|

Desperately seeking the lost art of nanpa

by Kaori Shoji

Special To The Japan Times

One of my cousins spent four weeks in a hinanjo (避難所, evacuation shelter) after the Tohoku disaster, and during that time she experienced the moteki (モテキ, a time when one is gloriously attractive to the opposite sex) of her life.

Now in her 40s and divorced for some time, this cousin had always been pretty and hadezuki (派手好き, having a penchant for all things glittery, or just plain flamboyant) — to use one of my grandmother’s phrases.

When her marriage fell apart, my cousin took it in all her stride and moved out of her damp, gloomy house into a light-filled apartment just outside Sendai city. She got a job at a big discount store to shiwake (仕分け, dividing and categorizing) the stock, a skill which she later deployed to full use within 30 hours of the Great East Japan Earthquake when supplies from well-wishers started coming in from all over the country.
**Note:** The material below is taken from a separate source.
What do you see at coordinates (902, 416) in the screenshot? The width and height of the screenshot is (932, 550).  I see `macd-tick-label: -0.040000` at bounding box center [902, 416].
Even working among the danbōru-bako (ダンボール箱, cardboard boxes) by day, and sleeping in the local chūgakko (中学校, junior high school) gymnasium by night, my cousin was always made-up, her hair carefully dyed and sporting her favorite necklaces. Men at the hinanjo trampled over each other to ask her out, preferably to the nearest operative bar 10 km away. (The toilet didn’t work but hey, sake was ¥100 per tumbler!) One night, someone tried to sneak into her futon, which for the record wasn’t conducive to romance or even a night’s rest. Another man approached her and offered her the use of his house, as soon as he could get the mud and seaweed out of the premises. And then he proposed. My cousin summed up her situation in one sentence: “Nanpatte iiwanē! “(「ナンパっていいわねえ!」”It’s so nice to be courted!”).

The catch? None of the gentlemen were a day under 50 years old. But I circulated my cousin’s story to a bunch of Tokyo women and their collective reaction pretty much amounted to: “How could such a thing happen — and why isn’t it happening to me?”

There was a time when all a woman needed to do was look nice and be herself, and men just seemed to crawl out of the woodwork. Back in the 20th century, there was no such thing as koikatsu (恋活, systematically and actively working to get a love-relationship) or konkatsu (婚活, marriage-hunting, or actively looking to get married) or smartphone apps that promised entrance to the best matchmaking sites. Men and women just assumed everyone was interested in everyone else, and forged ahead. For men, the favored tactic was nanpa (originally derived from the term nanjyaku, 軟弱 — which means softie) and this amounted to cruising the streets of Shibuya or Shinjuku, looking out for anyone cute who seemed available, and pulling out that famed and lamest of lines: “Bokuto ocha shimasenka? (「ぼくとお茶しませんか」, “Would you like to have a cup of tea with me?”). Amazingly this seemed to work, at least some of the time. In fact, all my brothers have reported a daritsu sanwari (打率3割, 3.0 batting average).

Now nanpa is a lost art. The streets of Shibuya are packed with young men, but the only ones brave enough to talk to passing females are chirashi kubari (チラシ配り, flyer distributors) or geinō sukauto (芸能スカウト, scouts looking for idol wannabees) or worse. Usually worse. Everyone else is staring at their phone screens, plugged into their earphones or just can’t be bothered to put themselves out on a limb. Ask a 20-year-old guy if he’s ever engaged in nanpa and he’s likely to stare at you blankly and say, “Nansuka, sore?” (「なんスか、それ」, “What in the world is that?”).

These days, guys who practice a little nanpa are likely to be labeled charao (チャラ男, Mr. Sleaze) by young women who just aren’t familiar with the ancient method — and thereby risk social ostracism as a charao for like, eternity.

Charao however, should be distinguished from nanpashi (ナンパ師, nanpa master). In many cases, their sleaze consists less of gutsy promiscuousness than merely collecting as many girls’ meado (メアド, mobile phone addresses) as their phones will hold, and then bragging about it to friends. Definitely not the same thing.

It’s a sad, dark world when a woman walks down the street and no one, but no one, offers her that cup of tea. And even if nanpa still existed, there’s hardly any place for a spontaneous couple to sit down and chat, unless they want to get in line at Starbucks and sip coffee out of paper cups. Or worse, stand in front of a vending machine and fiddle with their change. Tokyo streets used to be crammed with tiny coffee shops that served coffee in elegant China cups, where two people could sit down and actually hold a conversation. To be sure, the girl was often bored to death or the guy was disappointed. But at least it happened, in the real and physical world.

Isn’t this what people mean when they talk about riaju (リア充 — short for riaru ga jūjitsu, リアルが充実 — having solid experiences in the real world)?” It’s probably a good idea to check into this world now and again.